India can learn from the experiences of these countries to create a similar policy and infrastructure for PMH while ensuring it reaches all beneficiaries even in rural areas.

Policy Suggestions

To develop an effective PMH policy, the government should refer to WHO’s guidelines for integrating PMH into a larger policy framework. Stepped care is a method recommended in the guidelines. Under this, the women ought to be screened during their antenatal visits and be treated based on the seriousness of the PMI issue. A successful incidence of such a method is seen in the case of South Africa, where 87.8% of women reported an improvement in their problem, 74.6% reported a positive mood at the time of the last assessment, and 91.7% of women rated the sessions as a positive experience. 
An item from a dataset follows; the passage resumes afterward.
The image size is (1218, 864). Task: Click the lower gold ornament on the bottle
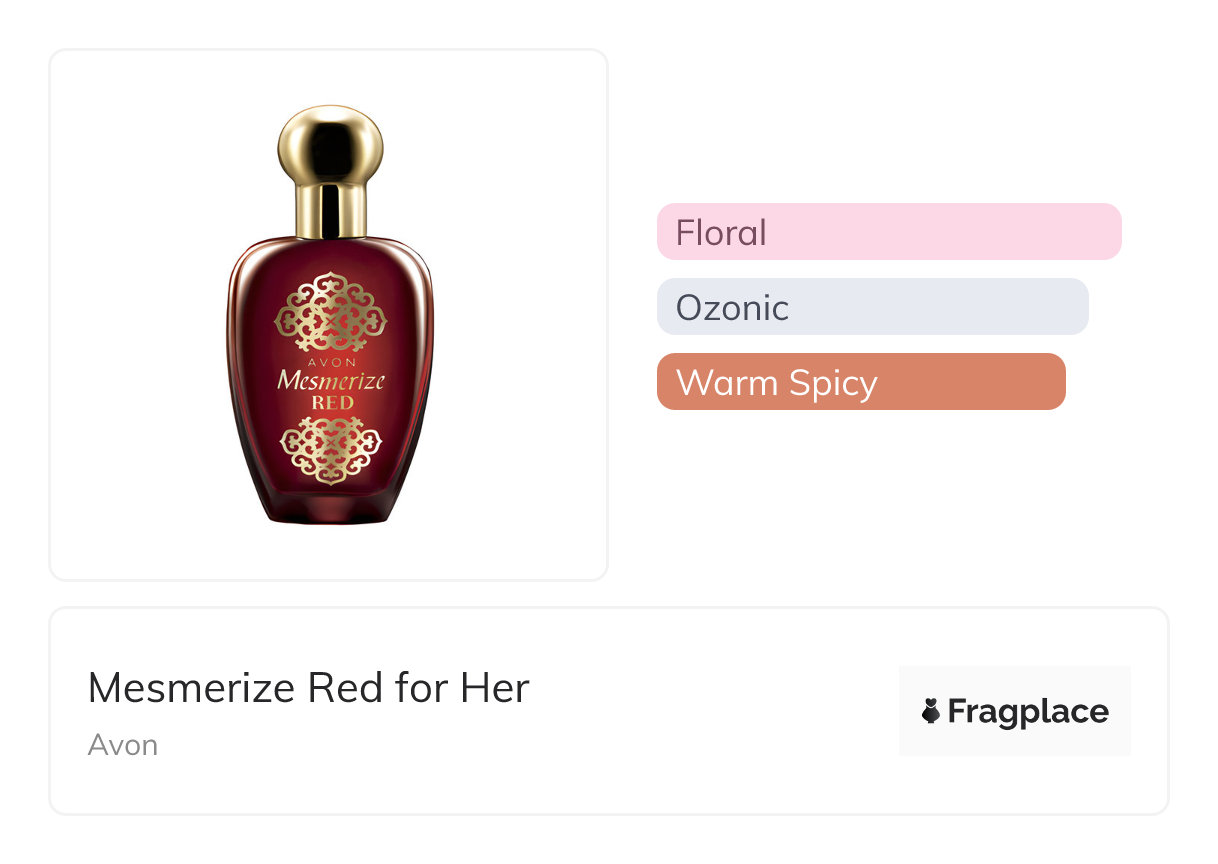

Kangaroo mother care (KMC), a method where skin-to-skin contact with the baby is encouraged, is an effective way to build attachment between newborns and parents. It is recommended by the WHO and has been proven to reduce the risk of PMI in mothers and form a bond between the mother and the baby. Obstetrician-gynecologists and pediatricians could encourage KMC during postpartum check ups. It could be a recommended treatment option under stepped care method for minor cases of attachment disorders.
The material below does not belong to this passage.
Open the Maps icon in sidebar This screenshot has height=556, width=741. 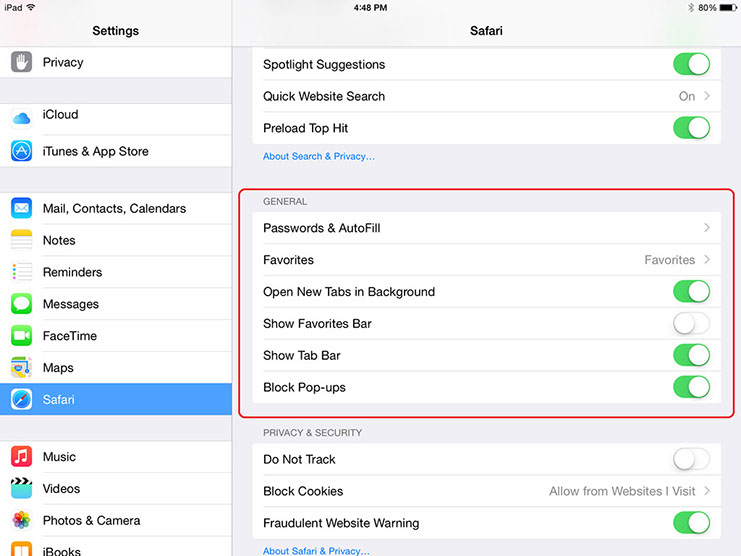pyautogui.click(x=21, y=367)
Establishing a mother-baby inpatient psychiatry unit is also a step in promoting PMH. These units can treat severe cases of PPA, PPD, and postnatal psychosis while providing a safe space for the mother and baby to bond. Research on a Perinatal Psychiatry Inpatient Unit (PPIU) in the US found a significant improvement in patients and high service satisfaction. 

Women support groups can facilitate PMH intervention by providing knowledge and support to pregnant women in rural areas of India. As can be seen in the cases of Orissa and Jharkhand, women’s groups led by peer facilitators reduced MMR and PPD in tribal areas. A 57% reduction in PPD was noted in the intervention clusters. 

Under the National Health Mission (NHM), Accredited Social Health Activists (ASHA) are tasked with being community healthcare facilitators. They play an integral role in maternal and newborn health by aiding in birth and advising on nutrition and care. However, even when identifying complications during pregnancy and delivery, they do not dedicate enough time, if any, to PMI. Adding MMH under the NHM and delegating ASHA workers to provide support to women suffering from PMI by screening for PMI during antenatal and postnatal visits could improve MMH.

Conclusion

PMH is an essential aspect of maternal health as well as child development. PMI impacts a woman’s psychological well-being and relationship with the child while having a high cost for the country. A focus on PMH can help India achieve MMR targets as well as improve the quality of life in the country. Therefore, it is crucial to raise awareness, provide accessible support, train healthcare professionals, invest in research, and advocate for policies that prioritize PMH.